Хотя к роспуску Дума и была подготовлена, он застал ее все же врасплох. Кадеты решили давно, что в этом случае они «не разойдутся». Когда однажды зашла речь только о летнем перерыве занятий, кадетская фракция и тогда большинством голосов постановила, что «не подчинится». 13 мая умереннейший М.М. Ковалевский торжественно заявил с думской трибуны, что «своей законодательной деятельности Дума не прекратит и что одна грубая сила удалит нас отсюда». Так говорили, но никто не обдумал заранее, как это сделать? В своей «Истории Выборгского воззвания» Винавер не без смущения признает, что все были уверены, что указ о роспуске им непременно объявят в «самом заседании Думы». К этому они и готовились. На Выборгском процессе Кокошкин доказывал даже, что только такая процедура роспуска показывает его конституционность. Он рисовал идиллическую картину того, как это делается. «Указ о роспуске, – говорил он, – читается на трибуне перед народными представителями уполномоченным главы государства, который народным представительством встречается кликами в честь Монарха…» Кокошкин как будто забыл, о какой Думе он говорил. Ведь эта Дума в случае роспуска грозила народным восстанием, она заявляла открыто, что подчинится только насилию, а добровольно ни за что не уйдет. Каких же приветственных «кликов» лояльности позволительно было от нее ожидать? Не наивно ли было рассчитывать, что при таком ее настроении и намерениях правительство будет подготовлять для нее подходящую для неподчинения обстановку? За кого же Дума принимала Столыпина? Ведь он не играл в парламент, а делал серьезное дело. И кому, кроме революционеров, могло быть желательно, чтобы в Таврическом дворце произошли сцены насилия, пролилась, может быть, кровь? Впрочем, для вспышки революции и этого могло быть недостаточно, раз самого роспуска для нее оказалось мало. Ведь то величественное зрелище, которое рисовали себе депутаты, могло иметь и оборотную сторону; могло стать иллюстрацией «страха» перед грубою силою и постыдного «бегства». От великого один шаг до смешного. Мы увидали это через 10 лет на примере роспуска Учредилки. Благо Столыпину, что от этих новых испытаний он Россию избавил и не помешал депутатам уехать в Выборг, чтобы оттуда свободно говорить со страной.

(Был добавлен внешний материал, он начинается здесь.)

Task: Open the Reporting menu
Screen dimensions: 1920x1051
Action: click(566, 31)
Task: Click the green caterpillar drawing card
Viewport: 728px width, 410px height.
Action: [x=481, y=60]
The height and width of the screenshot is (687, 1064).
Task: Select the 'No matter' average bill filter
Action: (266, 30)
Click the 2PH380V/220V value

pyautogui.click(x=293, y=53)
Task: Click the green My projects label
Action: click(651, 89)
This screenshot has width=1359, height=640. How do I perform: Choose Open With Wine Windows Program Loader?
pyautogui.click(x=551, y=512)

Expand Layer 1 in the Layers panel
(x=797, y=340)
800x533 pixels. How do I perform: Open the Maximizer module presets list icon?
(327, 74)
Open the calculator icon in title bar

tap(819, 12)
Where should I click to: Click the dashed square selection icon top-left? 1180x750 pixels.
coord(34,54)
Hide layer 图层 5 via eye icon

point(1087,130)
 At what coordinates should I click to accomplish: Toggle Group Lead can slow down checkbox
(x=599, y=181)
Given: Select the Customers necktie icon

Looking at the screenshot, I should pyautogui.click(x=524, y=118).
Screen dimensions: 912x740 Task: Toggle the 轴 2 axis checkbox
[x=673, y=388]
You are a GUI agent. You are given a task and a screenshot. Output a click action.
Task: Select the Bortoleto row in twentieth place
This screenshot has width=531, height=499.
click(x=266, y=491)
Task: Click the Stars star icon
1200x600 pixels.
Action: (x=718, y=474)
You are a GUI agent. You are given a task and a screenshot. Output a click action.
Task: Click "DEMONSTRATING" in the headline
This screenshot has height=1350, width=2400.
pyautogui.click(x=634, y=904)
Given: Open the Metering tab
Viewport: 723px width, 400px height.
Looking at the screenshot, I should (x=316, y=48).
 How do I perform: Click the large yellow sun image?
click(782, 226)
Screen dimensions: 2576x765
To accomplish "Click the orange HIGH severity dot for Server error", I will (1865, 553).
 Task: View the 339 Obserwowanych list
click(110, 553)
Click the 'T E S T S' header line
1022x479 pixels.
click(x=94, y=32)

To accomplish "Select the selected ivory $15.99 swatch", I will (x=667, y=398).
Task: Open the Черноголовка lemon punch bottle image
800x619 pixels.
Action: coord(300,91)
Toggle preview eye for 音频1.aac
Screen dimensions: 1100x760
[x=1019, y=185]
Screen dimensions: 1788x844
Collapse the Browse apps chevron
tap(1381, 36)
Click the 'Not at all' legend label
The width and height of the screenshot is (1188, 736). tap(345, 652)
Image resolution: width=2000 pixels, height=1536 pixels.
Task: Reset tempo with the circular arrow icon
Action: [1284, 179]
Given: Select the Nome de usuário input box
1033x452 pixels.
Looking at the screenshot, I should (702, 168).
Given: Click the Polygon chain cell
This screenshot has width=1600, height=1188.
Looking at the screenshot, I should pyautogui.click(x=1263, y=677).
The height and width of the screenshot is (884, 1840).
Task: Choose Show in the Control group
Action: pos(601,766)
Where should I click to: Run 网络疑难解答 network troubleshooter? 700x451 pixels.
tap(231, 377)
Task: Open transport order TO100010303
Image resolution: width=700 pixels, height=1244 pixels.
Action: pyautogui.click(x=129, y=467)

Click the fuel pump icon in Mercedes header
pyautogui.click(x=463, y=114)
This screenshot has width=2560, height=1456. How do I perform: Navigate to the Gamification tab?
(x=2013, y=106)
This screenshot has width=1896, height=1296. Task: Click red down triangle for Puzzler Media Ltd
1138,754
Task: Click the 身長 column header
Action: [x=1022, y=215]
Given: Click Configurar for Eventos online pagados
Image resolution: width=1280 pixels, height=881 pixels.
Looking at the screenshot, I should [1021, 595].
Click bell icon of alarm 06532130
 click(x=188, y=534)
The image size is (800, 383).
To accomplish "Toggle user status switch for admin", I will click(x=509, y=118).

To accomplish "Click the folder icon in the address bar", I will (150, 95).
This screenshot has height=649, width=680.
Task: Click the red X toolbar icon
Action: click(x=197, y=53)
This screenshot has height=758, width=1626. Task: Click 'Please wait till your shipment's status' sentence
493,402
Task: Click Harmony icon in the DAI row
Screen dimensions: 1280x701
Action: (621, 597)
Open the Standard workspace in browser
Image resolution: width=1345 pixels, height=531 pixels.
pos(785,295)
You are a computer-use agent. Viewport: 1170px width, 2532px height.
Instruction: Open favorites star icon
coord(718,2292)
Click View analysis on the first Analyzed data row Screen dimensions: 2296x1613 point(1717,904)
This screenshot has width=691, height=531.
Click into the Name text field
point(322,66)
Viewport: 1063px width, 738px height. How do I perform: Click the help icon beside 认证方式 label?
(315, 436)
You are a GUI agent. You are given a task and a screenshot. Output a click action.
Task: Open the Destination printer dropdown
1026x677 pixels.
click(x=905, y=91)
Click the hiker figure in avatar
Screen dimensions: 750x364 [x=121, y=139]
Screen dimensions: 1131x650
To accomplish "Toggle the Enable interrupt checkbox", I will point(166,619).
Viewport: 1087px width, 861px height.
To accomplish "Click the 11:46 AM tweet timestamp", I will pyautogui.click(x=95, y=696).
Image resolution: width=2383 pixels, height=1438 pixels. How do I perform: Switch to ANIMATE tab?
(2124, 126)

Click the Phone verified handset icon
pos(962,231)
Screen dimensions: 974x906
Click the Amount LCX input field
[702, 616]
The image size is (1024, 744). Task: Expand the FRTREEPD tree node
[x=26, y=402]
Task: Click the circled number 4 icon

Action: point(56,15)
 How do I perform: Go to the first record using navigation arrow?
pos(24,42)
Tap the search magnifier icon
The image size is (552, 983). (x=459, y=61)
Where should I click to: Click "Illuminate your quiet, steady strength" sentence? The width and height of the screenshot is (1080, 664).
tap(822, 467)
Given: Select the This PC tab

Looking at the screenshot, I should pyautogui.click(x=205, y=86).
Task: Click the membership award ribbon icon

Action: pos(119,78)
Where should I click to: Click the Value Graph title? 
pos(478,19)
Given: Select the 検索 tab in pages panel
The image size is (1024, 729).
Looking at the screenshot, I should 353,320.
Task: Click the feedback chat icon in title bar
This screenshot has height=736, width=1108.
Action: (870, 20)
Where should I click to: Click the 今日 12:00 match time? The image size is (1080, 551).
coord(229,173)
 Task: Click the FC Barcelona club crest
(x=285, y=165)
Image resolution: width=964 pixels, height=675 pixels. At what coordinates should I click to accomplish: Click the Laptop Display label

Noblesse oblige[91]; если бы Дума была просто Думой в рамках, отведенных ей конституцией, никаких указаний народу о том, что ему делать, от нее и не ждали бы; но после недавнего ее поведения молча и покорно умереть она не могла. Надо было что-то сделать от имени Думы.
И в этот трагический момент думское «оппозиционное большинство» опять без спора становилось под кадетское лидерство. Винавер живописует символическую встречу с трудовиками. «На одном из поворотов при скрещении Надеждинской и Знаменской встретилась нам группа трудовиков, бредущих с весьма унылым видом. Из всей группы выделялся не только фигурой, но и особенным горестным выражением лица И.В. Жилкин. Потрясал нам руки и повторял: «Ну, теперь уже будем с вами за одно – ведите».
И кадеты повели. Выборгское воззвание было третьим и последним актом их инициативы, после «адреса» и «аграрного обращения». Это «аграрное обращение» и «Выборгский манифест» во многом напоминают друг друга и страдают тем же органическим недостатком. Только в Выборгском манифесте он был еще гораздо рельефнее. Положение, конечно, было нелегким. Депутаты были громадной силой в стране, пока власть признавала их Думой: пока они занимали дворец, распоряжались казенными деньгами, имели права, данные им конституцией, они были в центре внимания и их голоса обладали исключительным резонансом. Все это исчезло, когда они остались сами собой, со всеми своими прежними талантами, энергией, громкими именами, но уже без помощи государства. В Выборге окружали их одни журналисты да любители всяких сенсаций. Жизнь уже шла мимо них. На них смотрели с простым любопытством, а отчасти злорадством. Теперь уже поклонялись новым героям. Сбывалась истина старого Бренна: горе побежденным!
Можно было умереть, по крайней мере, с достоинством; нужно было для этого хоть в тот момент быть искренним, не «выворачиваться». Но как это было возможно, не расколовшись и не сойдя с прежней искусственно приподнятой политической линии?
Для людей, стоявших на почве конституционного строя, как бы роспуск ни был тяжел, он трагического вопроса не ставил. Роспуск Думы был конституционной прерогативой Монарха. Конституции, с трудом завоеванной, назад он не брал и не нарушал.